AI is quickly finding its place across the education ecosystem. In a 2025 UNESCO survey of higher education institutions, nine in ten respondents reported using AI tools, while nearly half were experimenting with AI in teaching activities such as lesson planning and grading support. From personalized learning and intelligent tutoring to learning analytics and administrative support, AI technology in education is expanding far beyond the use of general-purpose chatbots.

As adoption accelerates, the focus is shifting from what AI can do to where it can genuinely improve education. For schools, universities, and EdTech providers, this means understanding how AI can support better learning experiences and more efficient operations while maintaining the human judgement, data governance, and educational purpose that technology alone cannot replace.

What is AI Technology in Education?

AI technology in education refers to the use of artificial intelligence to support teaching, learning, assessment, and educational operations. Rather than functioning as a single tool, AI can analyse patterns, process language, generate content, adapt learning experiences, and help educators work with information more efficiently.

AI Technology

Potential Role in Education

Machine learning

Identifying patterns in learning data and supporting predictive analysis

Natural language processing (NLP)

Processing questions, written responses, conversations, and other language-based interactions

Generative AI

Producing or transforming text, images, audio, and other content

Computer vision

Analysing visual information for specific educational applications

Predictive analytics

Helping institutions identify trends or potential areas where intervention may be needed

Adaptive systems

Adjusting content, difficulty, or learning pathways based on learner interactions

What Are Examples of AI in Education?

Current examples of AI in education include:

  • Adapting instruction based on how students respond and progress
  • Supporting writing and revision so teachers can provide feedback more efficiently
  • Helping multilingual learners access and understand educational content
  • Identifying students who may need additional support at an earlier stage
  • Providing extra practice, explanations, or learning materials when needed
  • Reducing the time required to create quizzes, rubrics, and reading resources

These examples show that AI in education extends well beyond chatbots. Its role can range from direct learner support to behind-the-scenes tools that help educators personalise instruction, identify learning gaps, and manage repetitive tasks more efficiently.

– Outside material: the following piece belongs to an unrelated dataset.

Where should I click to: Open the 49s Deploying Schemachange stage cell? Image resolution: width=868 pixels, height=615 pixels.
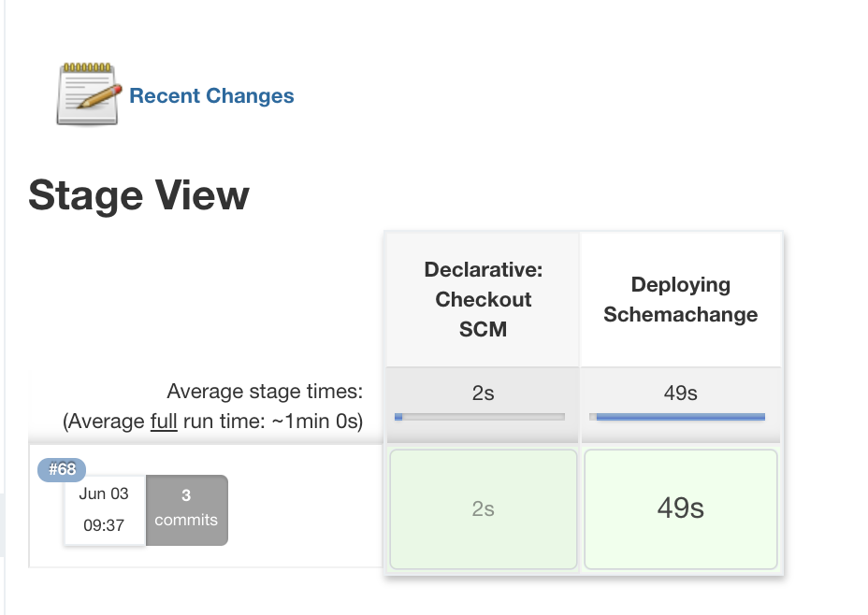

Related: What is Education Technology? A Beginner’s Guide for Modern Learning

How is AI Technology Used in Education today?

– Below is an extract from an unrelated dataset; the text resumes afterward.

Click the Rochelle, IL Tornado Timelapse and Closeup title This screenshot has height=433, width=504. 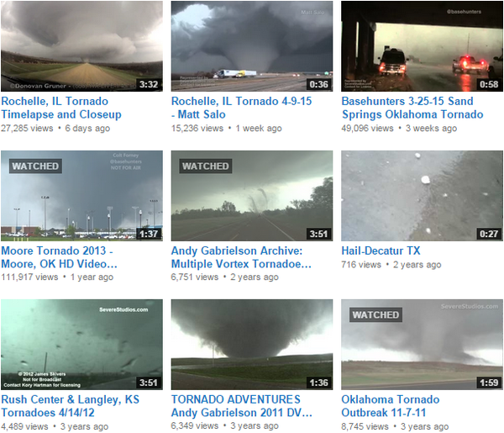pyautogui.click(x=61, y=108)
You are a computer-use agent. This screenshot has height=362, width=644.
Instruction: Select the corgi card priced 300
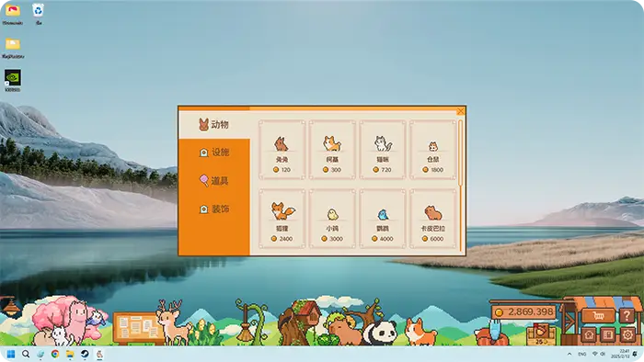[332, 150]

The use of AI technology in education now extends well beyond chatbots. AI is becoming part of a broader range of education technology tools used by students, teachers, and institutions. Below are some of the most practical applications taking shape today.

How is AI Technology Used in Education today?

Personalised and Adaptive Learning

Students learn at different speeds, making one-size-fits-all digital learning difficult. AI-powered adaptive systems can analyse learner progress and adjust content, difficulty, or practice activities based on individual performance.

For example, a student struggling with a concept might receive additional exercises, while someone who has already demonstrated proficiency can move forward. The goal is not to let algorithms decide how a student should learn, but to give educators more ways to respond to individual learning needs.

AI Tutors and Virtual Learning Assistants

AI tutors can give students additional opportunities to ask questions, review concepts, and practise outside regular classroom hours. However, the way these systems provide support matters.

Rather than simply giving students an answer, education-focused AI tools can be designed to offer hints, ask follow-up questions, or guide learners through a problem. OECD research highlights this distinction: generative AI used without pedagogical guidance may improve task performance without producing corresponding learning gains.

Automated Feedback and Assessment Support

AI can assist educators with formative assessment by analysing responses, identifying common mistakes, and providing preliminary feedback. This can help students receive feedback sooner while allowing teachers to focus their attention where more nuanced judgement is required.

In higher education, however, generative AI is also prompting institutions to reconsider how assessments demonstrate genuine learning. In Australia, TEQSA has developed resources to help institutions address AI-related risks to learning assurance while supporting responsible and ethical AI use.

Supporting Teachers Behind the Scenes

AI technology in education can also help with everyday preparation tasks such as drafting lesson materials, creating initial learning activities, summarising information, and organising resources. According to an OECD 2026 report, secondary science teachers in England reported a 31% reduction in lesson and resource planning time when using AI.

The importance of technology in education, however, should not be measured by time savings alone. The real benefit comes when technology reduces repetitive work while educators retain control over content quality and teaching decisions.

Learning Analytics and Early Intervention

AI-assisted analytics can identify patterns in student engagement and performance that may be difficult to spot across large cohorts. Repeated difficulty with a topic or a noticeable decline in platform engagement, for example, could signal that additional support may be needed.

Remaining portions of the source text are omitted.